- **Dataset content**:
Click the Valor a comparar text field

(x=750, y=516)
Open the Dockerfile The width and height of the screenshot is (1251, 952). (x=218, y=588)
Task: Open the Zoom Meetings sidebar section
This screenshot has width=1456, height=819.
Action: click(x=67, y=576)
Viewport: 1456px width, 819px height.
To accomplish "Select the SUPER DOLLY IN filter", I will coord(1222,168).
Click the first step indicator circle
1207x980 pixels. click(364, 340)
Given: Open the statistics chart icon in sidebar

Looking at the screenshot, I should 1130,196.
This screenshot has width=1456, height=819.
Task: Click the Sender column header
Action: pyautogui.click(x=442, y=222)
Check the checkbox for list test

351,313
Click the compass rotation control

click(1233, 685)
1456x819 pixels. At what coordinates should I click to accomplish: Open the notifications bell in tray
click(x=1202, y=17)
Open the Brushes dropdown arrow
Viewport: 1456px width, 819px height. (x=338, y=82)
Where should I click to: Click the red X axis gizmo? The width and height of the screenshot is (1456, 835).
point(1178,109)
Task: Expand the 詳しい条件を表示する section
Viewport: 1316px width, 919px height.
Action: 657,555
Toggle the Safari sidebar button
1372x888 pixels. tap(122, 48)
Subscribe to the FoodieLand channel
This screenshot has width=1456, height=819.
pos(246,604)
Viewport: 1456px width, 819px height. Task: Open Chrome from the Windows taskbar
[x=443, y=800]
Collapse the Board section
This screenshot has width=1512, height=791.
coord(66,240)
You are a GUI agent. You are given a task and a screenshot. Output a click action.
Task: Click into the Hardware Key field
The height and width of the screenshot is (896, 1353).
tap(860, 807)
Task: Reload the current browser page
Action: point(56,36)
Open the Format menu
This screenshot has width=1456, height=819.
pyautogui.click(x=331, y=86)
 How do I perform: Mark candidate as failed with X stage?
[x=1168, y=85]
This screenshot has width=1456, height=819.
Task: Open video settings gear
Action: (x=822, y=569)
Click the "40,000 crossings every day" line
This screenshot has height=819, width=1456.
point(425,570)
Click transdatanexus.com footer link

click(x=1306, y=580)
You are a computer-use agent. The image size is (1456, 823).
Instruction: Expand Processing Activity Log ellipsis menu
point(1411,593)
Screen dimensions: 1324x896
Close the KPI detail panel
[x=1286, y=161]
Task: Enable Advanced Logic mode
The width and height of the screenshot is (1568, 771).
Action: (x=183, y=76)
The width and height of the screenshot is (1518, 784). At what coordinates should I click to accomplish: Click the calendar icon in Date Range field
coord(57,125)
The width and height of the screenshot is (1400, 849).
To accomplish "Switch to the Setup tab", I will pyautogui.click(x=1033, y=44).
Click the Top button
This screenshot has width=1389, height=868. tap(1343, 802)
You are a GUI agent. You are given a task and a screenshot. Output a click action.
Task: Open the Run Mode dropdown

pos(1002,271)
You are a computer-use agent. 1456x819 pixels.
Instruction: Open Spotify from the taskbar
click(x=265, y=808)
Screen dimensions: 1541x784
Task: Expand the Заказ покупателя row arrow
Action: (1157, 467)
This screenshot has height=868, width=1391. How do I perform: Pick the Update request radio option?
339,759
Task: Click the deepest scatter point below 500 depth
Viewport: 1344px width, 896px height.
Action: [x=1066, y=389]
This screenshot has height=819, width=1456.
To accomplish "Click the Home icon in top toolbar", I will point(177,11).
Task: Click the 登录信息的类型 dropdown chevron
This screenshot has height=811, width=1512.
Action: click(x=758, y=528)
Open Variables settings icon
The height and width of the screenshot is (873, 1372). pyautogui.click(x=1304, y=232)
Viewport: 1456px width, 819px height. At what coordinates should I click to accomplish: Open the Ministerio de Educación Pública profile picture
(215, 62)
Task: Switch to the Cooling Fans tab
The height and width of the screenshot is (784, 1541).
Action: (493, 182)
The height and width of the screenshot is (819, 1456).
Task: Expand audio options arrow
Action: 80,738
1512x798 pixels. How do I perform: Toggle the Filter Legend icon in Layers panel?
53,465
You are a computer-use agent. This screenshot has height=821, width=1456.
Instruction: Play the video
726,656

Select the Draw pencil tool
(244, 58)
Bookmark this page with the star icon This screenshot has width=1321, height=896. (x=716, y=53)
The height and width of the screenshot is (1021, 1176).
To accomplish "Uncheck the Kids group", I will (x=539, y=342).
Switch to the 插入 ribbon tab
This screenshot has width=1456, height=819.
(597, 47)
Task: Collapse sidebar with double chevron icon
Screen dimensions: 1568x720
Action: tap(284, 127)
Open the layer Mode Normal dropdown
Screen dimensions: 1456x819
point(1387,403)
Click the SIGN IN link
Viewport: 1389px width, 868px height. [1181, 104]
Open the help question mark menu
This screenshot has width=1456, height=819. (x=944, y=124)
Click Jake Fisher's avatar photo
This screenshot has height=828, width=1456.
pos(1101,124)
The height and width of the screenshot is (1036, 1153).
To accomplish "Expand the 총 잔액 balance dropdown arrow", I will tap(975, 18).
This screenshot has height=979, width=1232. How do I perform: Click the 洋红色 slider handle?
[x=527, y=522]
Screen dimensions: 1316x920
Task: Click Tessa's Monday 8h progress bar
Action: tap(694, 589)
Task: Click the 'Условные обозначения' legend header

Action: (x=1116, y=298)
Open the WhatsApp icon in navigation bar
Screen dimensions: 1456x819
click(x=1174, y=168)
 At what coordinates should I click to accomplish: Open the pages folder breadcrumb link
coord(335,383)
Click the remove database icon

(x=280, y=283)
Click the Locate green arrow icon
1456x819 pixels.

- **Your assignment**: Reproduce the data exactly, omitting nothing.

- **Expected answer**:
Click the Valor a comparar text field

(x=750, y=516)
Open the Dockerfile The width and height of the screenshot is (1251, 952). (x=218, y=588)
Task: Open the Zoom Meetings sidebar section
This screenshot has width=1456, height=819.
Action: click(x=67, y=576)
Viewport: 1456px width, 819px height.
To accomplish "Select the SUPER DOLLY IN filter", I will coord(1222,168).
Click the first step indicator circle
1207x980 pixels. click(364, 340)
Given: Open the statistics chart icon in sidebar

Looking at the screenshot, I should 1130,196.
This screenshot has width=1456, height=819.
Task: Click the Sender column header
Action: pyautogui.click(x=442, y=222)
Check the checkbox for list test

351,313
Click the compass rotation control

click(1233, 685)
1456x819 pixels. At what coordinates should I click to accomplish: Open the notifications bell in tray
click(x=1202, y=17)
Open the Brushes dropdown arrow
Viewport: 1456px width, 819px height. (x=338, y=82)
Where should I click to: Click the red X axis gizmo? The width and height of the screenshot is (1456, 835).
point(1178,109)
Task: Expand the 詳しい条件を表示する section
Viewport: 1316px width, 919px height.
Action: 657,555
Toggle the Safari sidebar button
1372x888 pixels. tap(122, 48)
Subscribe to the FoodieLand channel
This screenshot has width=1456, height=819.
pos(246,604)
Viewport: 1456px width, 819px height. Task: Open Chrome from the Windows taskbar
[x=443, y=800]
Collapse the Board section
This screenshot has width=1512, height=791.
coord(66,240)
You are a GUI agent. You are given a task and a screenshot. Output a click action.
Task: Click into the Hardware Key field
The height and width of the screenshot is (896, 1353).
tap(860, 807)
Task: Reload the current browser page
Action: point(56,36)
Open the Format menu
This screenshot has width=1456, height=819.
pyautogui.click(x=331, y=86)
 How do I perform: Mark candidate as failed with X stage?
[x=1168, y=85]
This screenshot has width=1456, height=819.
Task: Open video settings gear
Action: (x=822, y=569)
Click the "40,000 crossings every day" line
This screenshot has height=819, width=1456.
point(425,570)
Click transdatanexus.com footer link

click(x=1306, y=580)
You are a computer-use agent. The image size is (1456, 823).
Instruction: Expand Processing Activity Log ellipsis menu
point(1411,593)
Screen dimensions: 1324x896
Close the KPI detail panel
[x=1286, y=161]
Task: Enable Advanced Logic mode
The width and height of the screenshot is (1568, 771).
Action: (x=183, y=76)
The width and height of the screenshot is (1518, 784). At what coordinates should I click to accomplish: Click the calendar icon in Date Range field
coord(57,125)
The width and height of the screenshot is (1400, 849).
To accomplish "Switch to the Setup tab", I will pyautogui.click(x=1033, y=44).
Click the Top button
This screenshot has width=1389, height=868. tap(1343, 802)
You are a GUI agent. You are given a task and a screenshot. Output a click action.
Task: Open the Run Mode dropdown

pos(1002,271)
You are a computer-use agent. 1456x819 pixels.
Instruction: Open Spotify from the taskbar
click(x=265, y=808)
Screen dimensions: 1541x784
Task: Expand the Заказ покупателя row arrow
Action: (1157, 467)
This screenshot has height=868, width=1391. How do I perform: Pick the Update request radio option?
339,759
Task: Click the deepest scatter point below 500 depth
Viewport: 1344px width, 896px height.
Action: [x=1066, y=389]
This screenshot has height=819, width=1456.
To accomplish "Click the Home icon in top toolbar", I will point(177,11).
Task: Click the 登录信息的类型 dropdown chevron
This screenshot has height=811, width=1512.
Action: click(x=758, y=528)
Open Variables settings icon
The height and width of the screenshot is (873, 1372). pyautogui.click(x=1304, y=232)
Viewport: 1456px width, 819px height. At what coordinates should I click to accomplish: Open the Ministerio de Educación Pública profile picture
(215, 62)
Task: Switch to the Cooling Fans tab
The height and width of the screenshot is (784, 1541).
Action: (493, 182)
The height and width of the screenshot is (819, 1456).
Task: Expand audio options arrow
Action: 80,738
1512x798 pixels. How do I perform: Toggle the Filter Legend icon in Layers panel?
53,465
You are a computer-use agent. This screenshot has height=821, width=1456.
Instruction: Play the video
726,656

Select the Draw pencil tool
(244, 58)
Bookmark this page with the star icon This screenshot has width=1321, height=896. (x=716, y=53)
The height and width of the screenshot is (1021, 1176).
To accomplish "Uncheck the Kids group", I will (x=539, y=342).
Switch to the 插入 ribbon tab
This screenshot has width=1456, height=819.
(597, 47)
Task: Collapse sidebar with double chevron icon
Screen dimensions: 1568x720
Action: tap(284, 127)
Open the layer Mode Normal dropdown
Screen dimensions: 1456x819
point(1387,403)
Click the SIGN IN link
Viewport: 1389px width, 868px height. [1181, 104]
Open the help question mark menu
This screenshot has width=1456, height=819. (x=944, y=124)
Click Jake Fisher's avatar photo
This screenshot has height=828, width=1456.
pos(1101,124)
The height and width of the screenshot is (1036, 1153).
To accomplish "Expand the 총 잔액 balance dropdown arrow", I will tap(975, 18).
This screenshot has height=979, width=1232. How do I perform: Click the 洋红色 slider handle?
[x=527, y=522]
Screen dimensions: 1316x920
Task: Click Tessa's Monday 8h progress bar
Action: tap(694, 589)
Task: Click the 'Условные обозначения' legend header

Action: (x=1116, y=298)
Open the WhatsApp icon in navigation bar
Screen dimensions: 1456x819
click(x=1174, y=168)
 At what coordinates should I click to accomplish: Open the pages folder breadcrumb link
coord(335,383)
Click the remove database icon

(x=280, y=283)
Click the Locate green arrow icon
1456x819 pixels.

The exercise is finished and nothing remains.